● SOURCE DOCUMENT
===============

U.S. Securities and Exchange Commission
October 22, 2013
Page 3
2. | The monthly active users totals your present on page 95 are not in agreement with those presented on page 74. Please reconcile the differences. |
The Company respectfully advises the Staff that the monthly active users numbers on page 74 differ from those presented on page 95 because on page 74, the monthly active user numbers are for three-month periods, whereas on page 95, the monthly active user numbers are for half-year periods. In response to the Staff’s comment, the Company has revised the disclosure to present the active user numbers on page 99 for three-month periods.

===============

● DATA LINES

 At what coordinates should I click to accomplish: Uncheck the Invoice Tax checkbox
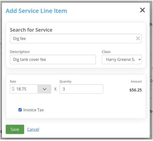[20, 110]
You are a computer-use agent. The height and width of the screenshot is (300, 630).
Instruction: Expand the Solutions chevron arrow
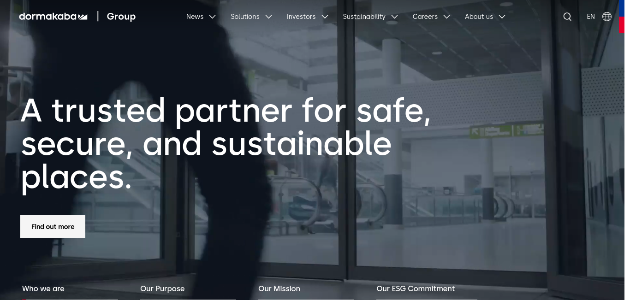click(269, 17)
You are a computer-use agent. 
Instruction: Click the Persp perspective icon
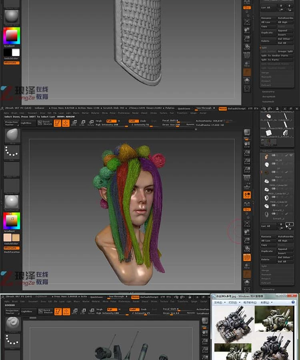click(247, 178)
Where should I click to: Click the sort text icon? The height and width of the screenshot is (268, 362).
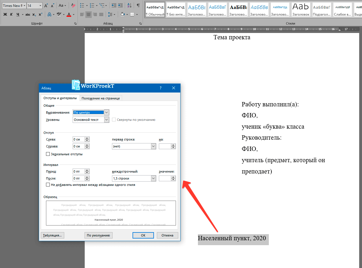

===============

Answer these questions using the SEC correspondence at the top of the page:
(a) What date appears in its heading?
(b) According to the Company, what period do the monthly active user numbers on page 95 cover?
(c) On which page did the Company revise the disclosure to present active user numbers for three-month periods?

(a) October 22, 2013
(b) Half-year periods
(c) Page 99